TMC delegation led by Derek O'Brien met the Election Commission, accusing them of having "blood on their hands" over 40 deaths linked to the SIR voter revision process.
Brajesh Mishra
A 10-member delegation from the Trinamool Congress (TMC), led by Rajya Sabha MP Derek O'Brien, met Chief Election Commissioner Gyanesh Kumar in New Delhi today, November 28, 2025, delivering a scathing indictment of the ongoing electoral roll revision. Opening the meeting with the charge, "The CEC and the Election Commission of India have blood on your hands," the delegation submitted a list of 40 individuals—including at least 18 Booth Level Officers (BLOs)—who they claim died due to the "unplanned and coercive" pressure of the Special Intensive Revision (SIR) exercise.
The confrontation follows weeks of escalating tension over the SIR, a nationwide voter verification drive that began on November 4. In West Bengal, the process has been compressed from a standard two-year timeline to just three months, a move the TMC argues is physically impossible and politically motivated. Reports of BLO suicides and stress-induced deaths have fueled public outrage, with Chief Minister Mamata Banerjee labeling the process "dangerous." The EC has consistently defended the SIR as a constitutional necessity to clean up voter rolls, dismissing opposition claims as "fake narratives."
While the headlines capture the political drama, the deeper story is the "Human Cost of Technocracy." The EC's push for rapid digitization—including the deployment of AI-powered facial recognition for voter deduplication—has collided violently with the ground reality of an overworked, under-resourced field staff. The 1:956 ratio of BLOs to voters, combined with impossible deadlines, suggests a systemic failure where algorithmic efficiency is prioritized over human capacity. The "blood on your hands" charge isn't just rhetoric; it's a challenge to the ethical framework of modern election management, asking whether "clean rolls" justify a body count.
This meeting forces the Election Commission into a defensive corner. Ignoring the death toll is no longer a viable strategy. The TMC's submission of a specific list of victims creates a paper trail of accountability that could lead to legal challenges or demands for compensation. Politically, it galvanizes the opposition narrative that institutions are being weaponized against the state government. For the millions of voters facing verification, the chaos suggests that the upcoming 2026 elections will be contested not just at the ballot box, but over the very list of who gets to vote.

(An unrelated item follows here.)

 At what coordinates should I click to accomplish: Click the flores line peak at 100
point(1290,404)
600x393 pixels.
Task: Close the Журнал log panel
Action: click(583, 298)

If the machinery of democracy grinds its own workers into dust, can the resulting election ever be truly free?
What did TMC say at the November 28 meeting with the Election Commission? The TMC delegation, led by Derek O'Brien, explicitly told Chief Election Commissioner Gyanesh Kumar that the Commission had "blood on its hands." They submitted a list of 40 people, including 18-20 Booth Level Officers (BLOs), who they claim died due to the pressure of the SIR process.
How many BLOs have died due to SIR in West Bengal? While the TMC claims nearly 20 BLO deaths are linked to the process, independent reports confirm at least 3-4 deaths, including suicides where notes cited work pressure. The Election Commission disputes the causal link.
What is the Special Intensive Revision (SIR)? The SIR is a comprehensive update of electoral rolls involving door-to-door verification. It is controversial in West Bengal because the ECI compressed the timeline from the usual 2-3 years to just 3 months, creating immense workload pressure.
What were TMC's five questions to the Election Commission? While the specific text of the questions wasn't released in the initial briefing, they centered on the rationale for the compressed timeline, the lack of consultation with state officials, the deployment of central forces, and the accountability for the deaths of election workers.